Mach einen Punkt (halbe Erbsengröße) in die Mitte und verteile es mit einer alten Kreditkarte, Bankkarte, Visitenkarte, etc. und verteile es dünn und gleichmäßig. Alternativ reicht auch ein Punkt in die Mitte und der Anpressdruck verteilt es - da bin ich persönlich jedoch kein Fan von. Ich verteile es auch immer. Nutze mittlerweile allerdings für den privaten Gebrauch nur noch Flüssigmetall.


----------



## nWo-Wolfpac (30. Januar 2017)

*AW: nochmal Wärmeleitpaste, die richtige Menge und Verteilung...*

Ich bevorzuge auch die Spachtel Methode, so ist es gleichmäßig verteilt. Die Thermal Grizzly Pasten haben ja praktischerweise sowas schon in der "Spritze" integriert bzw man kann sie anschrauben. Früher habe ich es halt mit einer alten Bankkarte gemacht, und hatte damit nie irgendwelche Probleme.


----------



## Narbennarr (30. Januar 2017)

*AW: nochmal Wärmeleitpaste, die richtige Menge und Verteilung...*

reicht für 3-4 cpus was du da gemacht hast 

Die Temperaturunterschiede zwischen den Methoden sind eigentlich nicht messbar, wenn man keinen Fehler macht. Daher nutze ich die einfachste MEthode: Bisschen was in die Mitte und der Druck mach den Rest


----------



## Tim1974 (31. Januar 2017)

*AW: nochmal Wärmeleitpaste, die richtige Menge und Verteilung...*

Nächstes mal mache ich es auch einfach mit einer Erbe in der Mitte, setze den Kühler auf, bewege bzw. drehe ihn ein wenig hin und her und schraube ihn dann fest.

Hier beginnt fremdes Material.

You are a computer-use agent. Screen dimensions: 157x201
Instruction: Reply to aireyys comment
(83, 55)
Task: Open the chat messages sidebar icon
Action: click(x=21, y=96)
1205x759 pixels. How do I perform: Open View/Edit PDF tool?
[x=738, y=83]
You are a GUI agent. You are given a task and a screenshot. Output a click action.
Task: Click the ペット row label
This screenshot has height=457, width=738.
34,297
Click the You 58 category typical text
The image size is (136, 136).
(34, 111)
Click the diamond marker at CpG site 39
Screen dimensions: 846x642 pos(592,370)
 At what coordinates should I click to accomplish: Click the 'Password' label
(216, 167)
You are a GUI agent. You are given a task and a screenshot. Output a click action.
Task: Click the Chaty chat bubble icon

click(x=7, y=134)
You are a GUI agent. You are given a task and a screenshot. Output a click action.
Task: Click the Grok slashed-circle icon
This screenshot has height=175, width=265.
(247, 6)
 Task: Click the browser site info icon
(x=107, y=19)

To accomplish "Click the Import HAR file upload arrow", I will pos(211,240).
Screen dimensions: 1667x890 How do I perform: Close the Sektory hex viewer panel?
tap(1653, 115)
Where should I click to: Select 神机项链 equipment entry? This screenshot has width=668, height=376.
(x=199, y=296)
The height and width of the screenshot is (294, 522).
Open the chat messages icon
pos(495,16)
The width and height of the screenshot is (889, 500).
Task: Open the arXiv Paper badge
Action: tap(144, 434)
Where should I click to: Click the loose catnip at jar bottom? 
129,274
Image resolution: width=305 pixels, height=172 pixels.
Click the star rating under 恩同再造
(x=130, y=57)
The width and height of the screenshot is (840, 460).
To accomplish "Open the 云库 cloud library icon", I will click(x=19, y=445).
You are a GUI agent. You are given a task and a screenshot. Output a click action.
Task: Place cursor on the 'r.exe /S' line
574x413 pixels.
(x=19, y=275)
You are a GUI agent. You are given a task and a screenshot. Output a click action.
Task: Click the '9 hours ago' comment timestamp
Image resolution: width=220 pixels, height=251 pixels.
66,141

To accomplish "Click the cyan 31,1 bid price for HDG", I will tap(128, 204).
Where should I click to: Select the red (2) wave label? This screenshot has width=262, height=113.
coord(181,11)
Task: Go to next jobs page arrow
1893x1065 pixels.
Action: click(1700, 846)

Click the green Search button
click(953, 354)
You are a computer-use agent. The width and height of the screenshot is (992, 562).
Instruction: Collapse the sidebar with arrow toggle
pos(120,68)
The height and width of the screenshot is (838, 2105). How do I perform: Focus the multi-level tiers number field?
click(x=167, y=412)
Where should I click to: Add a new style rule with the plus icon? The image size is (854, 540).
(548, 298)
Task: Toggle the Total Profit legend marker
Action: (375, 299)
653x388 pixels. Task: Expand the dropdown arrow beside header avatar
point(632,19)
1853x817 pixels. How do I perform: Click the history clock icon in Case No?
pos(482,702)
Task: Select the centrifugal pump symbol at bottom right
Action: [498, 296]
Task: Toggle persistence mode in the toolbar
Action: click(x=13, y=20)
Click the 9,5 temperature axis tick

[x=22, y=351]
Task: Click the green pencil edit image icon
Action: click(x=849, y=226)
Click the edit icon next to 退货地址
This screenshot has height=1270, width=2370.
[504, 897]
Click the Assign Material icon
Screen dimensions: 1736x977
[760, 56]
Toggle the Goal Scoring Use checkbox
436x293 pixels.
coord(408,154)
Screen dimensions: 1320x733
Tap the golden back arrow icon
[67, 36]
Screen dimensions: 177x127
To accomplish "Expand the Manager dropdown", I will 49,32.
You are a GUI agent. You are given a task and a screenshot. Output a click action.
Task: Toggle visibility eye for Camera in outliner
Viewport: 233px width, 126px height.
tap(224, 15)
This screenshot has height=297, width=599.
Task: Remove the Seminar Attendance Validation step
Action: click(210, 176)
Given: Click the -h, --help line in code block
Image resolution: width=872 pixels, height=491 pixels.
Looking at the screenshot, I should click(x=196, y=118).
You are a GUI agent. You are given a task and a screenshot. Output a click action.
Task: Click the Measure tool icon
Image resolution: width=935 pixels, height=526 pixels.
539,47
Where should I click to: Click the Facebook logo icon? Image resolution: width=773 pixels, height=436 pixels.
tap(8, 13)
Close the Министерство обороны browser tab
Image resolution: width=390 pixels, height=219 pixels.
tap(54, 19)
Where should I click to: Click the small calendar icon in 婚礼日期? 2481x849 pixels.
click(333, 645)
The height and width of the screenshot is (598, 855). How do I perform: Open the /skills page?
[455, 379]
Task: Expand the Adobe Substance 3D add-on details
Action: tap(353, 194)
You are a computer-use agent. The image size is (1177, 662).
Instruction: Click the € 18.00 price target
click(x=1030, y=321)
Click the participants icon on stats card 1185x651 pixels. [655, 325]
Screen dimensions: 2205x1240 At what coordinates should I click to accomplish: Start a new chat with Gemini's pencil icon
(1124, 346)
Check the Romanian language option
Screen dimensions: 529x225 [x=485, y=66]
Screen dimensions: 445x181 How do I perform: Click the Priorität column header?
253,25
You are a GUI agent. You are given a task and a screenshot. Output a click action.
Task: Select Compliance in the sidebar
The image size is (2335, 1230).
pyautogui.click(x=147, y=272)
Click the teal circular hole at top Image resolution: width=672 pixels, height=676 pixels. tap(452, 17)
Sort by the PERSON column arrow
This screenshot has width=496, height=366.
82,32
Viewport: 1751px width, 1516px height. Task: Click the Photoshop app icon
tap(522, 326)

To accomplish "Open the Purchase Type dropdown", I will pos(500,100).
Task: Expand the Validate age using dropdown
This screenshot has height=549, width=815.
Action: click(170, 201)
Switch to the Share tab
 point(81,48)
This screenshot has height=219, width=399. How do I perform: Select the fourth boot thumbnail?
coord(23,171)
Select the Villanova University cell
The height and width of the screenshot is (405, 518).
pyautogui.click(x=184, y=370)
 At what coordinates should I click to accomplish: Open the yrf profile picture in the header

Gibts denn nun Unterschiede in der Wärmeleitfähigkeit und Haltbarkeit (über die Jahre in Betrieb) zwischen den verschiedenen Wärmeleitpasten?
Ist die Noctua NT-H1 die beste auf dem Markt, abgesehen von leitenden Metallpasten?

Weiß eigentlich jemand was in der NT-H1 genau drinn ist?
Habe bei Noctua gesucht, aber nichts gefunden, ich weiß aber immer gerne genau was überall drinn ist... kann ich hier wohl aber nicht erwarten, oder?


----------



## Narbennarr (31. Januar 2017)

*AW: nochmal Wärmeleitpaste, die richtige Menge und Verteilung...*

[eXtreme-Roundup 2015] 47 Wärmeleitpasten im Test UPDATE!


----------



## Chimera (31. Januar 2017)

*AW: nochmal Wärmeleitpaste, die richtige Menge und Verteilung...*



Tim1974 schrieb:


> Weiß eigentlich jemand was in der NT-H1 genau drinn ist?
> Habe bei Noctua gesucht, aber nichts gefunden, ich weiß aber immer gerne genau was überall drinn ist... kann ich hier wohl aber nicht erwarten, oder?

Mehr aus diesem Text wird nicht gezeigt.